Buying Time Warner Cable and Bright House Networks will turn Charter Communications, a mid-size cable company, into the country’s No. 2 home Internet provider, after Comcast. The new Charter will be No. 3 in video, trailing Comcast and AT&T, which bought DirecTV last year.
Monday’s OK comes with conditions meant to preserve competition from online services. Before giving its own approval, the Federal Communications Commission is also expected to prohibit charging consumers more for using more data, the way wireless services are priced. California’s utility regulator also needs to give permission before the deal can close. Approval is expected in May.
Public-interest groups have protested industry consolidation, saying it has led to high prices and will give big companies the power to undermine online video rivals. But opposition to Charter’s deal was muted compared with the backlash in recent years to Comcast’s failed bid for Time Warner Cable. That’s because a bigger Charter would still be smaller than Comcast. And Charter, learning from Comcast’s failures, has made several promises to address concerns.
What happens now?
Charter will continue Time Warner Cable’s efforts to increase Internet speeds. Over the next few years, Charter says it will raise the minimum Internet speeds in acquired markets to a minimum 60 megabits per second, which lets you download a high-definition movie in about 10 minutes. That costs $40 a month, for now.
Charter’s prices are cheaper than Time Warner’s overall, says UBS analyst John Hodulik. But Time Warner has some cheaper deals with slower Internet speeds; Charter will get rid of most of those for new customers.
There could possibly be better customer service. Charter says it will hire 20,000 people in the U.S., replacing Time Warner’s overseas customer service representatives and its use of contractors for technicians, to provide better support. It doesn’t give a timeframe for the hires.
Will my bills still go up?
Probably. Cable companies have been passing on to customers the higher prices they pay for rights to carry channels on cable lineups, and their costs are still rising. Still, Charter will use its bigger size to seek better deals with channel owners like Disney and Fox.
But the cable industry has been consolidating for decades, and bills have only gone up.
“Cost savings to the company don’t necessarily translate to cost savings to the customer unless the company has competition that forces them to offer it,” said John Bergmayer, staff attorney at public-interest group Public Knowledge. “I don’t see anything about this merger that changes that basic dynamic.”
Charter will be the only supplier of broadband speeds, as defined by the FCC, for two-thirds of the homes in areas where it operates, according to FCC data.
But even if bills still go up, Charter said they won’t be as high as they would have been as separate companies.
There will be a $15-a-month Internet service for some low-income households.
Time Warner Cable is Ohio’s top pay TV provider, with large customer areas in Cleveland, Akron, Columbus, Cincinnati and Dayton.
The company has 630,000 customers in southwest Ohio, which includes Dayton, Springfield and Cincinnati. Time Warner Cable employs 1,900 workers in southwest Ohio.
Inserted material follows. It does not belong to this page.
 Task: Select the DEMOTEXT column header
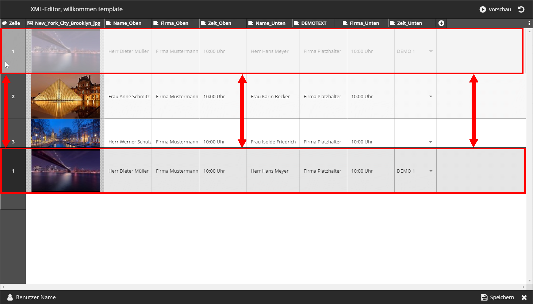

The Charter deal comes a month after Comcast, the country’s largest cable provider and owner of NBCUniversal, walked away from a $45.2 billion bid for Time Warner Cable, the country’s No. 2 cable company, after intense pressure from regulators. The government worried that the company would be able to undermine increasingly popular online video competitors such as Netflix because the bigger Comcast would have more than half the country’s high-speed Internet customers.